Folllwing a brief break from the spotlight, Diabolic Cummings is back, this time concerning the £540k contract allegedly passed to his friends without any formal tender process.
Sounds ominous. And worse still, the Cabinet Office spunked up some COVID crapola as their justification.
Yet, the real battle on wasteful government procurement ought perhaps to focus not on the occasional sensational and dramatic thunderbolts but on the institutional waste of a skewed system.
Much of central government buying is managed through e-auctions. Interested parties log in to the auction site, pump in their numbers and the most attractive price wins.
Construction moguls all over the country will be chortling up their sleeves at the wheeze that rides this wave of psychological simplicity. Companies deliberately lowball, snatch up the contract, and get their feet under the table. Once the timeline of the project reaches the point of no return, they spoof up additional cost requirements ushered in by, ahem, ‘unforeseen developments’.
Everybody forms a tortoise under the shell of inevitability, and the show rumbles on. After all, if a high-value project goes south, a wheelbarrow-load of cash will necessarily be lost. Even worse, it may lead to political exsanguination.
At that point, the problem becomes a money-magnet for every under-pressure mandarin with their clammy hands on the public purse.
Not all business is subject to auction, though, and once ‘on a framework’, a company can be handed theoretical blanket deals under which call-off work can be pinged out on a whim. So, while the Cummings question centres on a particular handout to a specified party, sacks of dough are routinely hoofed out to a range of grateful recipients.
No need for any exculpatory COVID crud if you have wheeled in a procedural Trojan nag. Rogues can blag their way onto frameworks and then fill their boots. It’s like taking bungs while kitted out in a hazmat suit.
Which brings us to the current judicial review.
Already, the Government has racked up £508k worth of costs, and counting, in their defence. With these civil court cases, the loser typically pays the costs of the winning side, which makes this a high-stakes battle.
If the government wins, the crowdfunded legal campaign will need even more support to pay the bill.
If the government loses, the taxpayer foots the bill.
So, in brief, a case that is all about squandering £540k of taxpayers’ money is already looking like setting back the taxpayer an additional £508k, whatever the judgement.
And meanwhile, a snowball that haemorrhages green trundles down the cash mountain, unabated.
Sounds like they’re all looking down the wrong end of the telescope.

============

■ WHAT THIS EXERCISE ASKS ■
A. Answer these questions from the procurement article.
(i) What was the value of the contract allegedly passed to Cummings's friends?
(ii) Through what means is much of central government buying managed?
(iii) How much in costs has the Government accumulated so far in its defence in the judicial review?
B. Extract the passage of the procurement article between "If the government loses, the" and "of the telescope.", inclusive.
C. The procurement article describes how companies exploit e-auctions. List every action it attributes to those companies.

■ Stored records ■
============

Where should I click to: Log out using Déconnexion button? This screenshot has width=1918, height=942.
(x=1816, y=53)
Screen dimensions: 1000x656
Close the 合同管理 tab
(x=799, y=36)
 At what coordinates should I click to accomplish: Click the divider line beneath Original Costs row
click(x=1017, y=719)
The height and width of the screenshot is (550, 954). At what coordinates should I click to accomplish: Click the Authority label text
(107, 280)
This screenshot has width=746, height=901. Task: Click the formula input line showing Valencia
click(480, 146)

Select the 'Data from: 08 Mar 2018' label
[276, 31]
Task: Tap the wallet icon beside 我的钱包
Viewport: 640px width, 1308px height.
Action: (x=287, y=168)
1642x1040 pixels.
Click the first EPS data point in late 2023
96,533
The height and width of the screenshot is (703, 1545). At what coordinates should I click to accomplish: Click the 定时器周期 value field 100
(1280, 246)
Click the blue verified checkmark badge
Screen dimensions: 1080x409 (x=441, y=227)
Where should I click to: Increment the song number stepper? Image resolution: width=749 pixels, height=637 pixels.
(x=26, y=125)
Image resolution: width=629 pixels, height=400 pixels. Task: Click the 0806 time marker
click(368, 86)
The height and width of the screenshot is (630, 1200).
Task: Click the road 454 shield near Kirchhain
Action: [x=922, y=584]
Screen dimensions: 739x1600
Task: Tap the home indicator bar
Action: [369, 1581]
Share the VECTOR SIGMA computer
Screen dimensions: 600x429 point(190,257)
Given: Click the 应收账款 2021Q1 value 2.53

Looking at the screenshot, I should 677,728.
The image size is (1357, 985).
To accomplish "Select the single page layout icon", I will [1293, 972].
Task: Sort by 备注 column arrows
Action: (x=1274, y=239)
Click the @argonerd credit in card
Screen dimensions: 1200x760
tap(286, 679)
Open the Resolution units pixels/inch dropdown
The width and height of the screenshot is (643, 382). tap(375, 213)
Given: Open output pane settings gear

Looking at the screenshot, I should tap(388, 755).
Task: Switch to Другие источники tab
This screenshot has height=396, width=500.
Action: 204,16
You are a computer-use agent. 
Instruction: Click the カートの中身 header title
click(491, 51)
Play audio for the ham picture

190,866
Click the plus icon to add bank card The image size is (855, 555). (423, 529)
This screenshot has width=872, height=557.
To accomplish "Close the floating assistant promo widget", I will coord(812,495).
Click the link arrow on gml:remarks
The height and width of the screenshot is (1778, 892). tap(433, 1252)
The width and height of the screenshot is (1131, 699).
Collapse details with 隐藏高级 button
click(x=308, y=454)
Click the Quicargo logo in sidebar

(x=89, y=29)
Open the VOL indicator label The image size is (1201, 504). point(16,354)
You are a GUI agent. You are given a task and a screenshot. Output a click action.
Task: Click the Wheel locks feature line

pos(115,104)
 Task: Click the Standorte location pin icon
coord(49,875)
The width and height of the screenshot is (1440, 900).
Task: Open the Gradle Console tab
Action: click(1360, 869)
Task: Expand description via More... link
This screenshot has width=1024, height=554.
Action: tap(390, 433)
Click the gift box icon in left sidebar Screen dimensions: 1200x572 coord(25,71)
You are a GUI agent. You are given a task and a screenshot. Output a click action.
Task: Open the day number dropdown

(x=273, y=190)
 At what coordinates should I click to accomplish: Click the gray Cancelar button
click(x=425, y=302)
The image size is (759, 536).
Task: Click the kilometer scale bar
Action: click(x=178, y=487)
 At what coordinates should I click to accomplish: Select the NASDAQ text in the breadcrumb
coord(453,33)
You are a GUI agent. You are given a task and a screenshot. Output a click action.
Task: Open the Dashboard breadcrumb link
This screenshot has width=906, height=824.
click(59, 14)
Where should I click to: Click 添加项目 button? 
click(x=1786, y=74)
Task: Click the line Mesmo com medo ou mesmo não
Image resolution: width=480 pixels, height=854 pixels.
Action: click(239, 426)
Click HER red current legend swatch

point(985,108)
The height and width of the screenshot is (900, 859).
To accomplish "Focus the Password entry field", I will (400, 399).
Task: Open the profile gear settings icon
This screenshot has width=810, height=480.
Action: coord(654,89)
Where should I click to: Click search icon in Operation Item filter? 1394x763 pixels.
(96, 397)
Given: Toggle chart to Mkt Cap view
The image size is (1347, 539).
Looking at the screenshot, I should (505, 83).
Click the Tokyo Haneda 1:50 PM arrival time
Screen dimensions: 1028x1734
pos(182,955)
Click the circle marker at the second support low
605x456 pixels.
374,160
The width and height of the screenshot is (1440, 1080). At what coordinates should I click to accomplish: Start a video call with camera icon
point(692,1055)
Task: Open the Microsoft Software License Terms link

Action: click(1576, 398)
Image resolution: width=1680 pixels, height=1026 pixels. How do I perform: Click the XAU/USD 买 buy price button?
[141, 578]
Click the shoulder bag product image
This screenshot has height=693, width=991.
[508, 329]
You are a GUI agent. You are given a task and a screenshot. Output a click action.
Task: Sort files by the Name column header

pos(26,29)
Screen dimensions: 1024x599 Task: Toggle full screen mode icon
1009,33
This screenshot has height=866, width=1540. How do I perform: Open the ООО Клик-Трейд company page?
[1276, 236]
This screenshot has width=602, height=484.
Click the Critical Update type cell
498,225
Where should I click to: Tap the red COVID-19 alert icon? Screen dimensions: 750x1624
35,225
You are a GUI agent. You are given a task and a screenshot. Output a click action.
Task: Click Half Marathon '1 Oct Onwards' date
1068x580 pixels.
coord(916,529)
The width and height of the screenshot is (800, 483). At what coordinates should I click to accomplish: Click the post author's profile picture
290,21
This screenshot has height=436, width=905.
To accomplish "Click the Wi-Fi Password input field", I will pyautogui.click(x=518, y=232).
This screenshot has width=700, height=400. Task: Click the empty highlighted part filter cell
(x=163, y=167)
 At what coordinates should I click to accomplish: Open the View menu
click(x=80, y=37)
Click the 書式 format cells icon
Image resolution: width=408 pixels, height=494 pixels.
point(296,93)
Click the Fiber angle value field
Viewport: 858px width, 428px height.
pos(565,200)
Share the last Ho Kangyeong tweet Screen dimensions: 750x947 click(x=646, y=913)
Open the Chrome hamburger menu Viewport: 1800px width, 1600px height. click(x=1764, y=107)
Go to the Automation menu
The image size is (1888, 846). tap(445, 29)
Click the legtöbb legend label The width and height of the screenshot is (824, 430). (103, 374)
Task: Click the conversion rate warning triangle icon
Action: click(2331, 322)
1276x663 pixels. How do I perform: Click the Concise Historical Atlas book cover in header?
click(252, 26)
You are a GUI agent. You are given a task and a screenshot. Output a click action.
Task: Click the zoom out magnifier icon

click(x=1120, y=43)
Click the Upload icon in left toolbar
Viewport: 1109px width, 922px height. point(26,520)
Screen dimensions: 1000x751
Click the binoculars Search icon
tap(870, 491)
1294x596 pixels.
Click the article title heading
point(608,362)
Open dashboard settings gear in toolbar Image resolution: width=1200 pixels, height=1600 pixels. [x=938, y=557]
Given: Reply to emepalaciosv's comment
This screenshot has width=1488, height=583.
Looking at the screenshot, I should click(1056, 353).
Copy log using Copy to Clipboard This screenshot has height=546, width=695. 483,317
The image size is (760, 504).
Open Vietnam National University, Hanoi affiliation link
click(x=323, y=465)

============

■ ANSWERS ■
A.
(i) £540k
(ii) E-auctions
(iii) £508k

B.
If the government loses, the taxpayer foots the bill.
So, in brief, a case that is all about squandering £540k of taxpayers’ money is already looking like setting back the taxpayer an additional £508k, whatever the judgement.
And meanwhile, a snowball that haemorrhages green trundles down the cash mountain, unabated.
Sounds like they’re all looking down the wrong end of the telescope.

C.
- Deliberately lowball
- Snatch up the contract
- Get their feet under the table
- Spoof up additional cost requirements ushered in by "unforeseen developments"